Reducing Broadcasts
Broadcasts
Broadcasts occur when a node requests additional information from another node. This adds parallelism (a good thing) but can also add noise/congestion. Removing unnecessary or unhelpful broadcasts via schema or query changes can be beneficial to the system as a whole.
Index distribution that is not optimal can decrease performance by introducing unwanted broadcasts. Unnecessary broadcasts increase network traffic and resource contention, both of which degrade performance.
Detecting Broadcasts
Xpand's Query Plan Cache (QPC) stores statistics for recently run queries. Use this query to identify statements that recently used extensive broadcasts.
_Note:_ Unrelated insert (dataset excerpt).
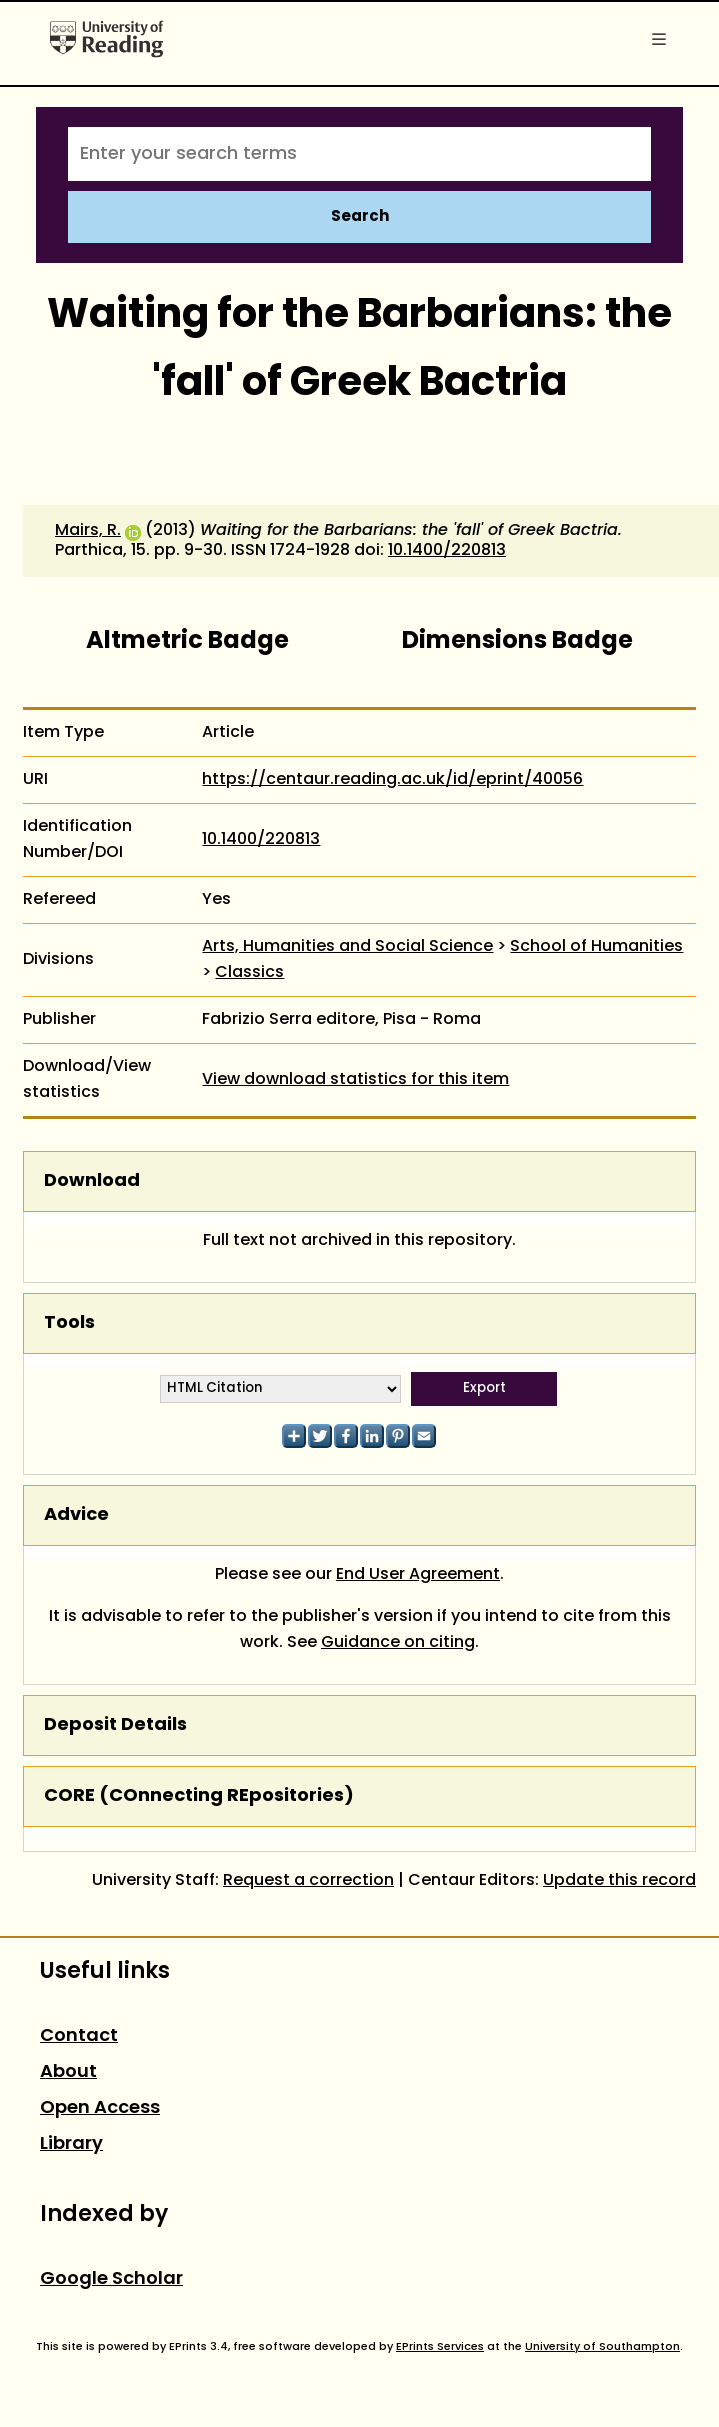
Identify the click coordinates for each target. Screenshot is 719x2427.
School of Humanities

sql> SELECT statement, broadcasts, exec_ms, counts, rows_read FROM system.qpc_queries ORDER BY broadcasts DESC LIMIT 5\G; |
Using ALLNODES to Reduce Broadcasts
Tables that have replicas on all nodes will not require broadcasts to other nodes to obtain data. This is especially helpful when small tables are joined to larger tables.
ALLNODES is best used for tables that meet the following criteria:
Relatively small (Table Size < 10MiB)
Written to infrequently (Write Frequency < 1K)
Read from frequently (Read Frequency > 1M)
Used frequently in joins to other, larger tables (e.g. metadata, lookup tables)
ALLNODES should not be used for:
Tables that take frequent writes
Partitioned tables
Identifying Potential ALLNODES Tables
sql> SELECT `database`, `table`, reads, writes, bytes FROM (SELECT `database`, `table`, Sum(reads) AS reads, Sum(inserts) + Sum(deletes) + Sum(replaces) AS writes, Sum(bytes) AS bytes, Count(DISTINCT( `index` )) AS paths, Count(DISTINCT( slice )) AS slices, Count(DISTINCT( replica )) AS replicas FROM system.container_stats cs JOIN system.table_replicas tr ON cs.replica = tr.replica GROUP BY 1, 2) AS a WHERE bytes < 10 * 1024 * 1024 AND writes < 1000 AND reads > 1000000 AND slices > paths ORDER BY 1, 2; |
Modifying a Table to be ALLNODES
sql> ALTER TABLE foo.bar REPLICAS=ALLNODES; |
Changing Index Distribution to Reduce Broadcasts
With multi-column indexes having distribution greater than one, there can be a benefit to reducing the distribution in some instances:
- Distribution is > the number of columns - Change distribution to the number of columns (or to one)
- Indexes that have mostly unique initial columns - Consider reducing distribution if unnecessary broadcasts are being performed.
- EXPLAIN queries that use an index and look for stream_combine, which is usually necessary following a broadcast.
Clustrix recommends making these changes during off-peak hours or during a maintenance window.